### PROBLEM TO WORK ON:
Here are some records; copy every line that holds the word "computer".

### EXERCISE MATERIALS:
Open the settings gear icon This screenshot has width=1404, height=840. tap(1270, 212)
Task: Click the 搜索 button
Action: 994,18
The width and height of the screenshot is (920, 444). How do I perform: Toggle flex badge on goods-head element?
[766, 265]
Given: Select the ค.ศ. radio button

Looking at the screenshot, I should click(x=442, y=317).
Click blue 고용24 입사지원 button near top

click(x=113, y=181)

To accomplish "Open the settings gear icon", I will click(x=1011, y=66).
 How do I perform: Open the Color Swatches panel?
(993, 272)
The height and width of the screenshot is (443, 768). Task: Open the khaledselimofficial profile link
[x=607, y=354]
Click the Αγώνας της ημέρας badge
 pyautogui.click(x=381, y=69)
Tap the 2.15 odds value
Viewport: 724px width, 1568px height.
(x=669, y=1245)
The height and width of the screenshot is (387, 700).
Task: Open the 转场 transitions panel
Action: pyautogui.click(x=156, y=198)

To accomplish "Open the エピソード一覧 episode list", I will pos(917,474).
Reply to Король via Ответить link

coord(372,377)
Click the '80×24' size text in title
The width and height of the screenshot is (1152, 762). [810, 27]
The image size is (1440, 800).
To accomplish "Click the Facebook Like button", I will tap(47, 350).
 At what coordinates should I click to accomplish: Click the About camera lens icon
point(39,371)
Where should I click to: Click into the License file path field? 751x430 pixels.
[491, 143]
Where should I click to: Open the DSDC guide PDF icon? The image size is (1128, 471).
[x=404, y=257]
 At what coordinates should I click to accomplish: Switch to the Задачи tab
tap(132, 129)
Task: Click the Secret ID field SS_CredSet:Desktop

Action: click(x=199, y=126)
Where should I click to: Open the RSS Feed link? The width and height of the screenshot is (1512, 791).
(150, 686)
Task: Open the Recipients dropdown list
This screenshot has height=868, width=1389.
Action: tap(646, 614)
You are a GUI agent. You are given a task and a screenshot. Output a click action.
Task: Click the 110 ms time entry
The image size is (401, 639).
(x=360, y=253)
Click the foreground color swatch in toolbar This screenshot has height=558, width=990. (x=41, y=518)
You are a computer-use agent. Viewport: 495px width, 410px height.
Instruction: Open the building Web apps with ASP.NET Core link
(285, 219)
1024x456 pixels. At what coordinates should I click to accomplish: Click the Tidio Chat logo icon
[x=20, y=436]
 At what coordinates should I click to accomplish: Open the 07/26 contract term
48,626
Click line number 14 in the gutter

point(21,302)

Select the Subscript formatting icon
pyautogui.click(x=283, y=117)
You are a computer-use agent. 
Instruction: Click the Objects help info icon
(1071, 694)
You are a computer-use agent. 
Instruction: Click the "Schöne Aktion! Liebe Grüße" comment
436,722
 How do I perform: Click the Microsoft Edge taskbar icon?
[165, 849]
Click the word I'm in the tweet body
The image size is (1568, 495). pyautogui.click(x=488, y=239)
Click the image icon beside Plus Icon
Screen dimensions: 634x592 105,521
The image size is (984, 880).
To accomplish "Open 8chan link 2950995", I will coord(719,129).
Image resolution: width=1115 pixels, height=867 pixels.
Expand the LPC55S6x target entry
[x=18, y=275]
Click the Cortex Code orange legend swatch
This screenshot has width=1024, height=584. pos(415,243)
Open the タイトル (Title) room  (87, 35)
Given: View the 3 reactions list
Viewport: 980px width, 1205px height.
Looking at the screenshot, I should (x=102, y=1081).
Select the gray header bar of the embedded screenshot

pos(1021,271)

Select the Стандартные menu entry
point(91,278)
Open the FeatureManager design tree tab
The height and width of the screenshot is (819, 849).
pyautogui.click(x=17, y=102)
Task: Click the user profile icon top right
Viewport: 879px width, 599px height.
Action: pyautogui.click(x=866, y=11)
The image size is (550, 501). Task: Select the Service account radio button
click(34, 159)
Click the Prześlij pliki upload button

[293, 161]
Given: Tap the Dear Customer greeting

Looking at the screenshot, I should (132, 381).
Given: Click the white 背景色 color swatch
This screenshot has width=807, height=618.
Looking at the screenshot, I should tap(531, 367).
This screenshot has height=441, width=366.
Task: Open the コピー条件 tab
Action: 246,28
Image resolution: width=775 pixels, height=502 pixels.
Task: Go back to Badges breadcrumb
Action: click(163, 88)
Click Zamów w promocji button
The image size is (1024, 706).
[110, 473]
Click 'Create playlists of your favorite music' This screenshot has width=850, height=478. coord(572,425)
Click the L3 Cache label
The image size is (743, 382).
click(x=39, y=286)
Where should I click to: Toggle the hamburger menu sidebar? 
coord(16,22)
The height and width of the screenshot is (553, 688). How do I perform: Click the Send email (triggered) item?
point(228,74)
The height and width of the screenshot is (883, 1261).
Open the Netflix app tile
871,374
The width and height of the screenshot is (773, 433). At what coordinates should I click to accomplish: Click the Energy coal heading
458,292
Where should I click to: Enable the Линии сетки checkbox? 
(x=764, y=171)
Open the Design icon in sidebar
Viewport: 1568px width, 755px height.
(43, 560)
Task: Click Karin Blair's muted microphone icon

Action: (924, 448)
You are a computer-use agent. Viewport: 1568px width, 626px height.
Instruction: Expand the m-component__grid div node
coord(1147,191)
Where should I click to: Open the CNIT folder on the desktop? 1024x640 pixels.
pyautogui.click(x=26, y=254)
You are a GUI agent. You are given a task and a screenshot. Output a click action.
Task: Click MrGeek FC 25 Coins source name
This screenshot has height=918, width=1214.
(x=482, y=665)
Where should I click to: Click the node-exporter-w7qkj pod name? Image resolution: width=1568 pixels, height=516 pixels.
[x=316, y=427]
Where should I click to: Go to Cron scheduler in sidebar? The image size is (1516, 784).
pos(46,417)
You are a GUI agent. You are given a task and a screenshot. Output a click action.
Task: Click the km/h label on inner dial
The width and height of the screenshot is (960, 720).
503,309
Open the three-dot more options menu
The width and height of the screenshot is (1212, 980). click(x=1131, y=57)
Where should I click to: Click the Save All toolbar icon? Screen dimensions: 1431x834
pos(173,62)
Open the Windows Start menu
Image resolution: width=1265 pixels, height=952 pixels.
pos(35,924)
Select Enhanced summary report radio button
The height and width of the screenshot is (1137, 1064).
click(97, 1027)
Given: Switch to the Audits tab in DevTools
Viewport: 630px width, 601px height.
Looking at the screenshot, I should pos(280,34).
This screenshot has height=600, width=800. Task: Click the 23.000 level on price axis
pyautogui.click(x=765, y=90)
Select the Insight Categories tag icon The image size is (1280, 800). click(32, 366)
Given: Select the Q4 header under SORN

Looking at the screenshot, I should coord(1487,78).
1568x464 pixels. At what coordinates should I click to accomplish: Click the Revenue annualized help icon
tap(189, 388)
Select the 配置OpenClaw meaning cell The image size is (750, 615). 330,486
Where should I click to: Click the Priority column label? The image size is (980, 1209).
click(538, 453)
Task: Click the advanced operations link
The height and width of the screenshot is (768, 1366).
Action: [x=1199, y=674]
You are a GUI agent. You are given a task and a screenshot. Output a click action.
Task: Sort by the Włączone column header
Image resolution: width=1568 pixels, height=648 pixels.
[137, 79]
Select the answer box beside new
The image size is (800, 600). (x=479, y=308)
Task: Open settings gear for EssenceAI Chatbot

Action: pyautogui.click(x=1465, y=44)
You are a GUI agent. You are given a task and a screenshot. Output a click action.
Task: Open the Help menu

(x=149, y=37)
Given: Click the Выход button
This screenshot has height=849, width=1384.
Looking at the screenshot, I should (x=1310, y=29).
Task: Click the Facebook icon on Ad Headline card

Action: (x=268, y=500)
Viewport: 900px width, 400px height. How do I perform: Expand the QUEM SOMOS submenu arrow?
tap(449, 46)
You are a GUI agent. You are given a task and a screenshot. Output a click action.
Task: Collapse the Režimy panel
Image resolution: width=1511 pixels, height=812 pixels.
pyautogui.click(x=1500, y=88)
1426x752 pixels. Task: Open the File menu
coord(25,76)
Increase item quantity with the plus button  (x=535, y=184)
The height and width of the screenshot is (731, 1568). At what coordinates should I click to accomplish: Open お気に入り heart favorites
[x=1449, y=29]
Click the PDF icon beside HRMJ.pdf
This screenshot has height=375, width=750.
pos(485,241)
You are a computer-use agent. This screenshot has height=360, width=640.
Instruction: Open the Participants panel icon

### WRITTEN REPLY:
You are a computer-use agent. Viewport: 495px width, 410px height.
You are a computer-use agent. 
You are a computer-use agent. 
You are a computer-use agent. Viewport: 1568px width, 626px height.
You are a computer-use agent. This screenshot has height=360, width=640.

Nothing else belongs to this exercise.